Assigned task:
Go through the entries below and say how many lines contain the string "Terms"; write only that number.

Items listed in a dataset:

────────────────

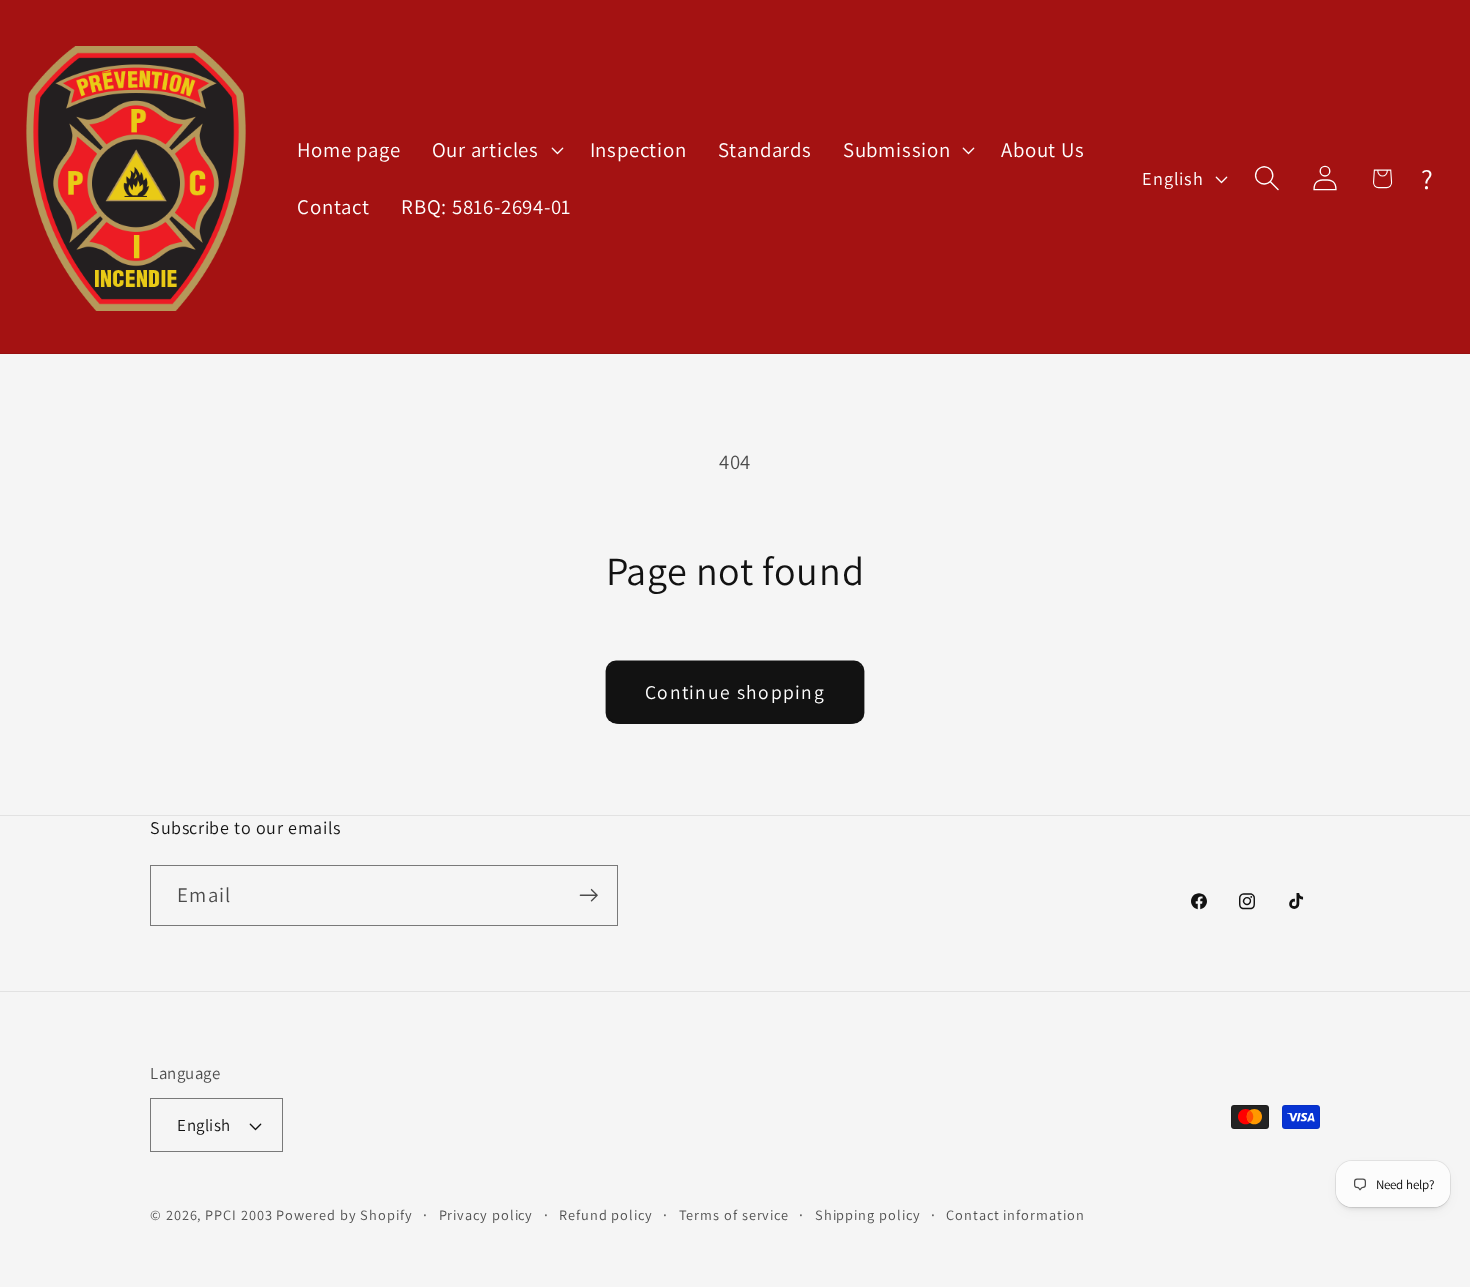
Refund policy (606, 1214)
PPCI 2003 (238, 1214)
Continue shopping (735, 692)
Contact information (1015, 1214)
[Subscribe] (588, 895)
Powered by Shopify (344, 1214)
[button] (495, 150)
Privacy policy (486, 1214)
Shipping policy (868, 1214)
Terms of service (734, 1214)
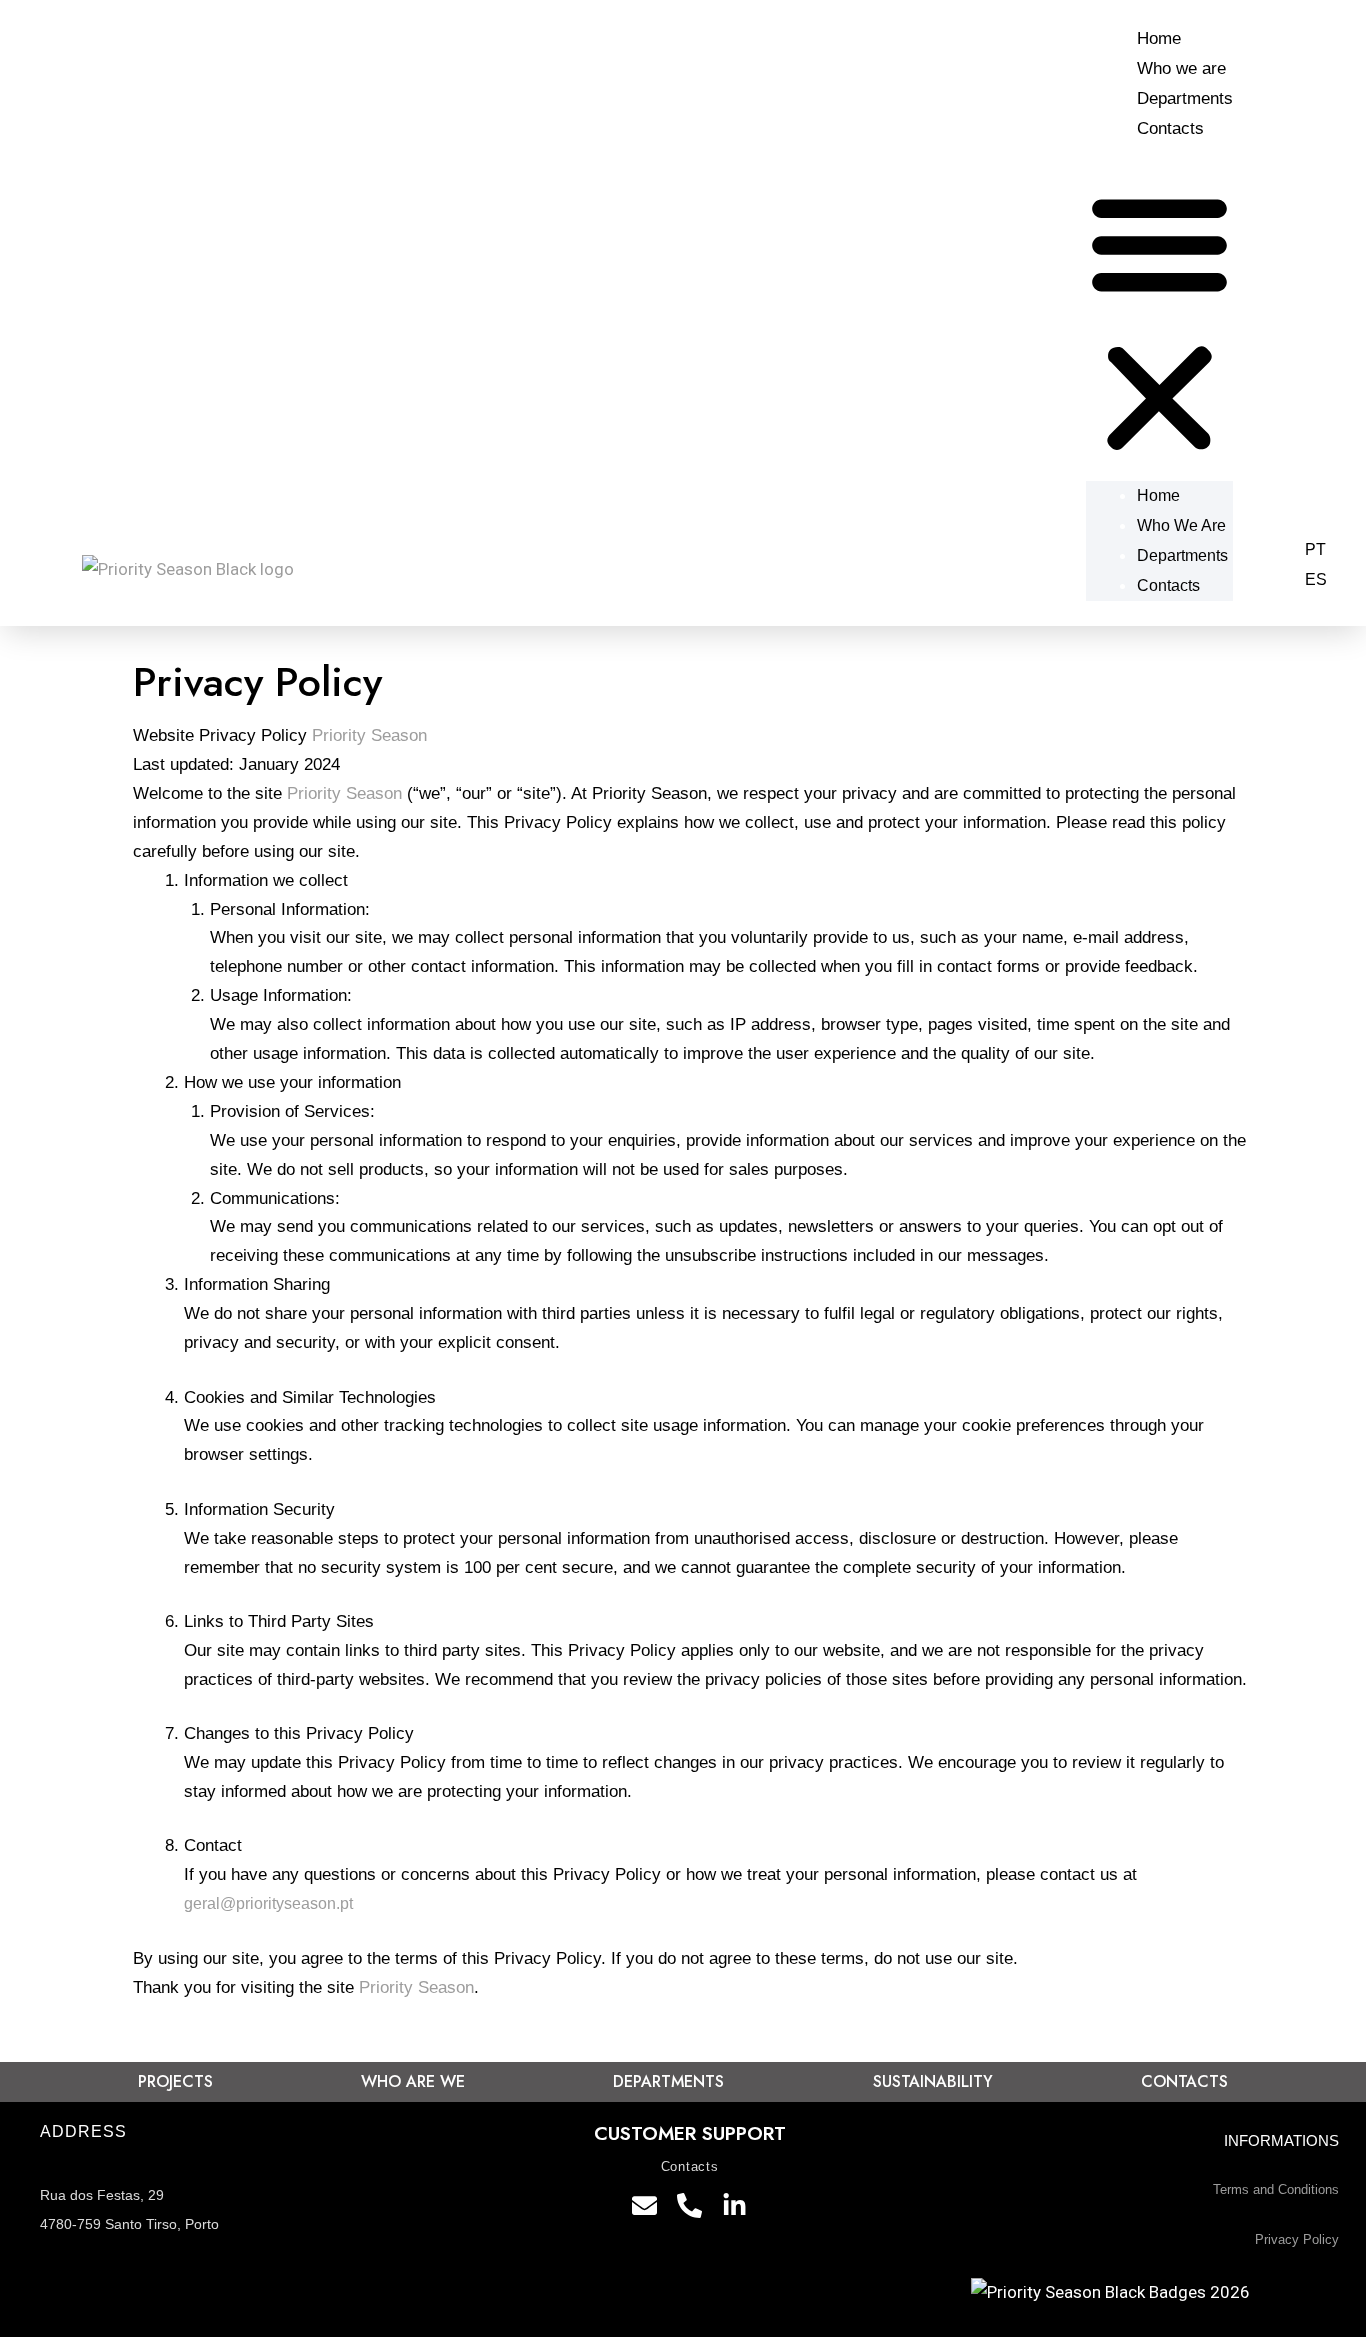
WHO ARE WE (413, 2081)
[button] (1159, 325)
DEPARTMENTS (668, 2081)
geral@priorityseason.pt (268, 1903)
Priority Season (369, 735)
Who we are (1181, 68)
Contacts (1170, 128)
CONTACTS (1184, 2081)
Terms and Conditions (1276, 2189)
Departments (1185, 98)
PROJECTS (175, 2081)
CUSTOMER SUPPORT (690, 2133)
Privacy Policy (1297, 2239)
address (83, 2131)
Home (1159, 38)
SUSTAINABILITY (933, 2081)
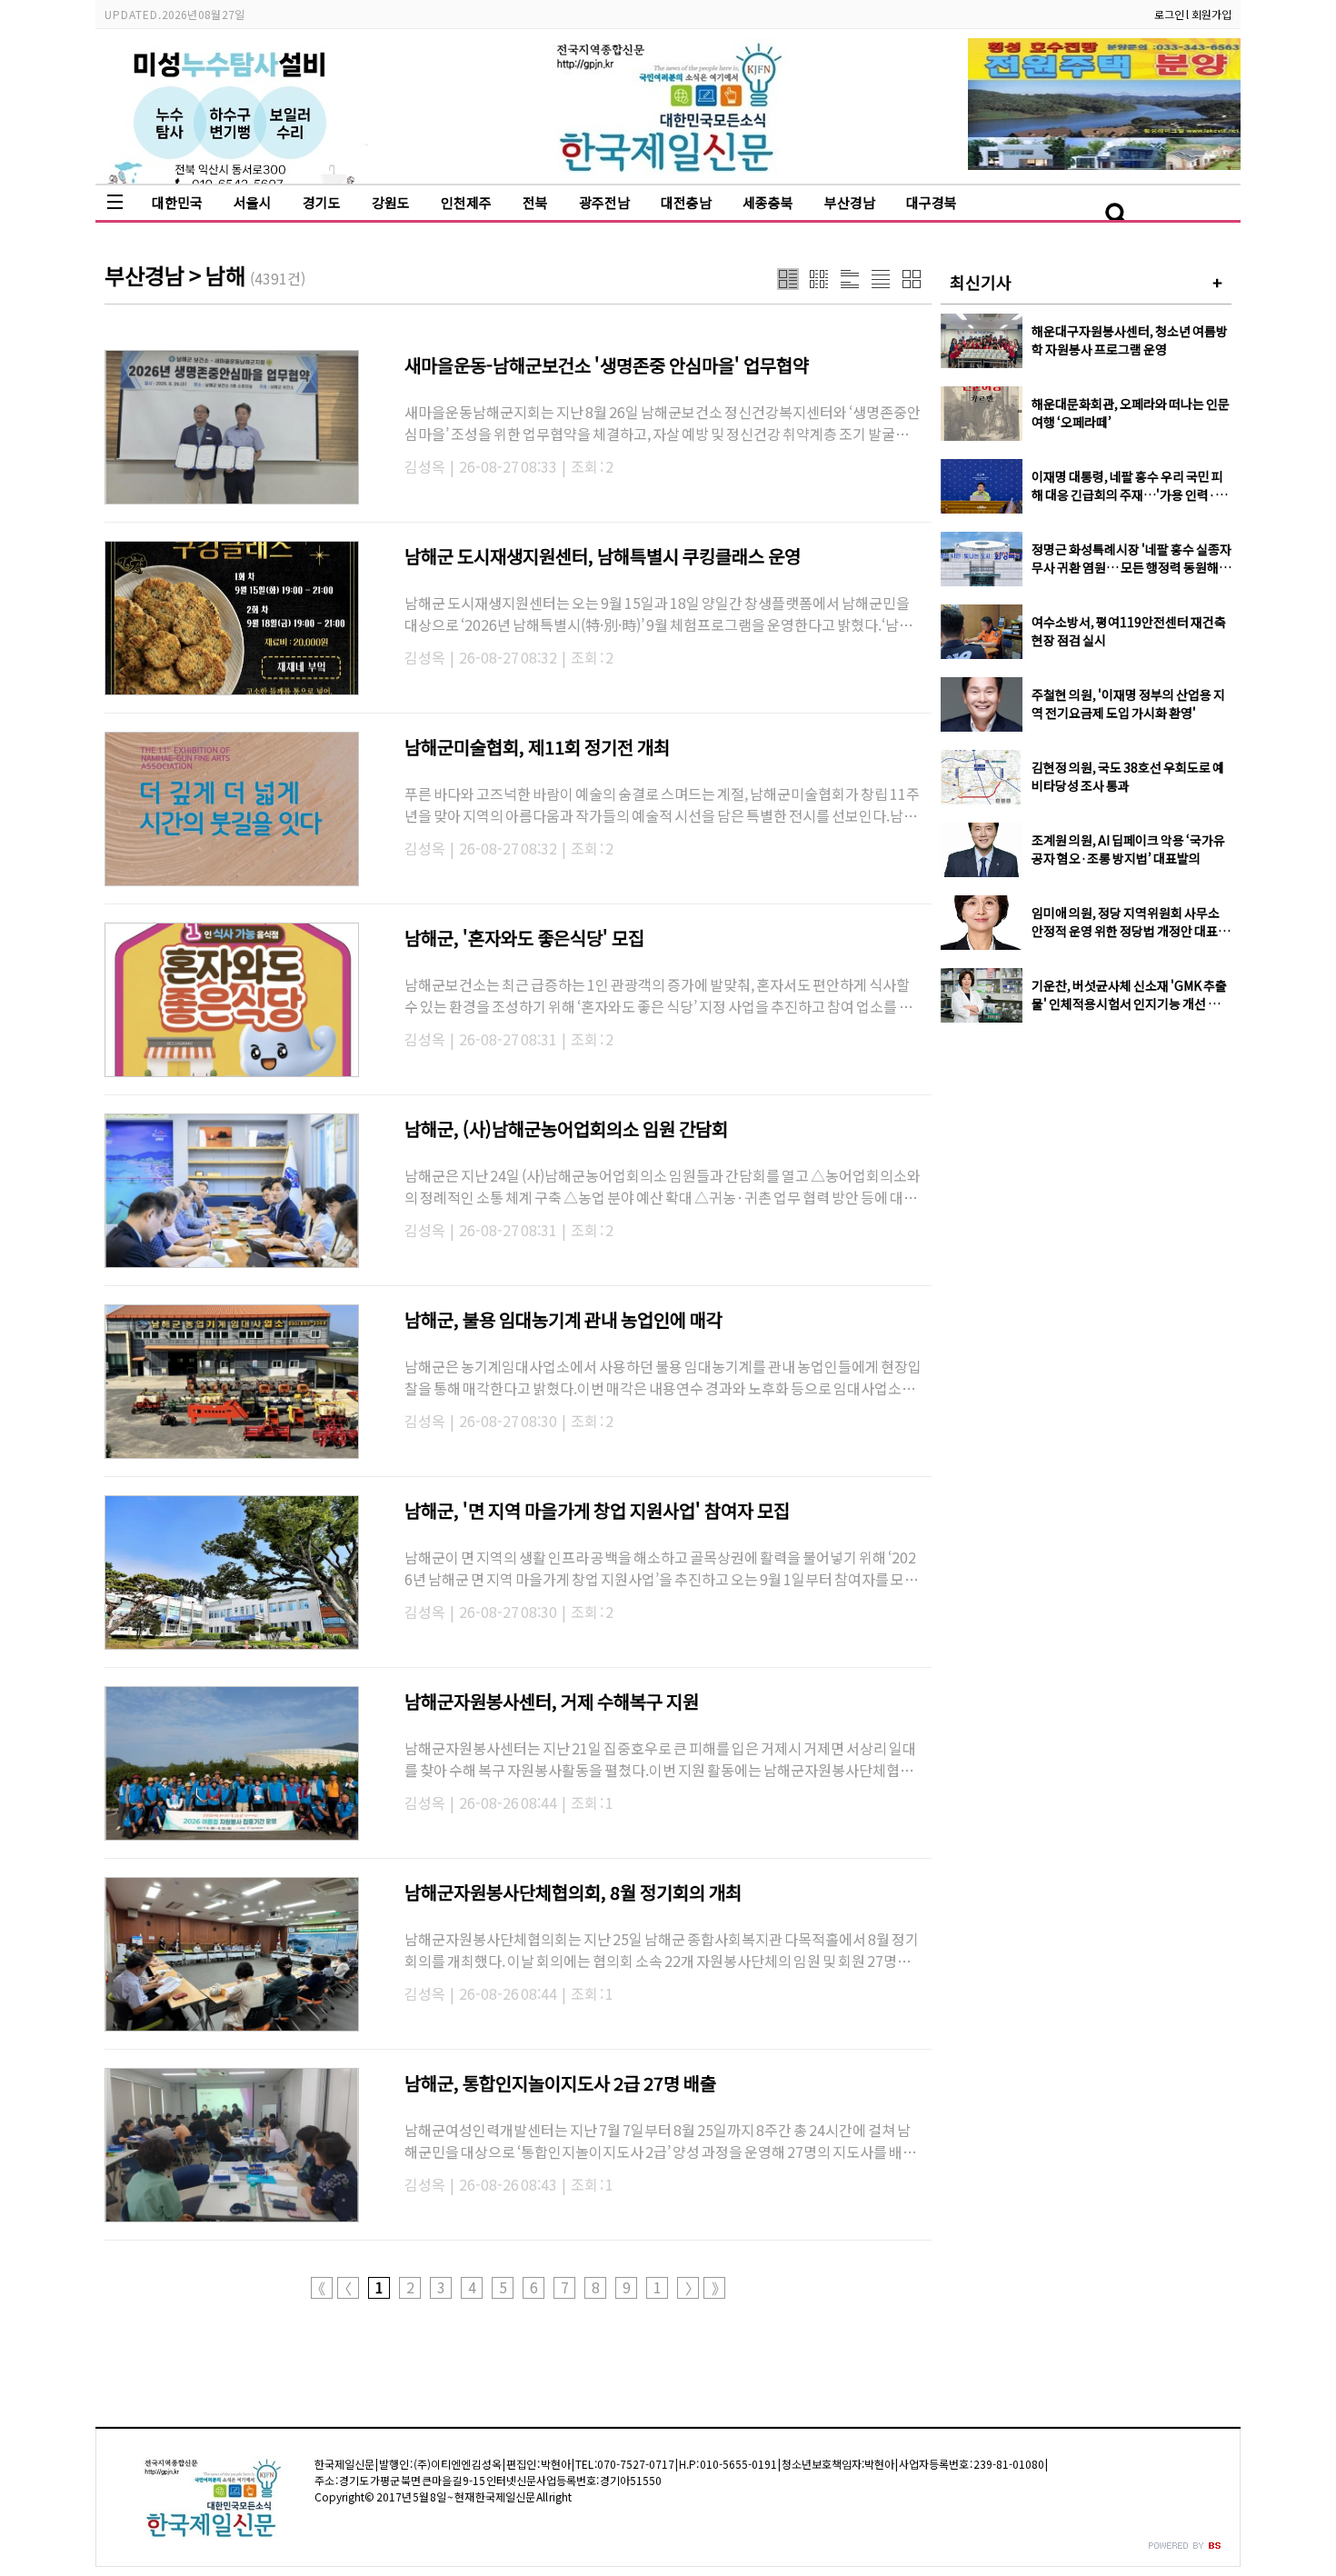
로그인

────────────────

Solution below:
2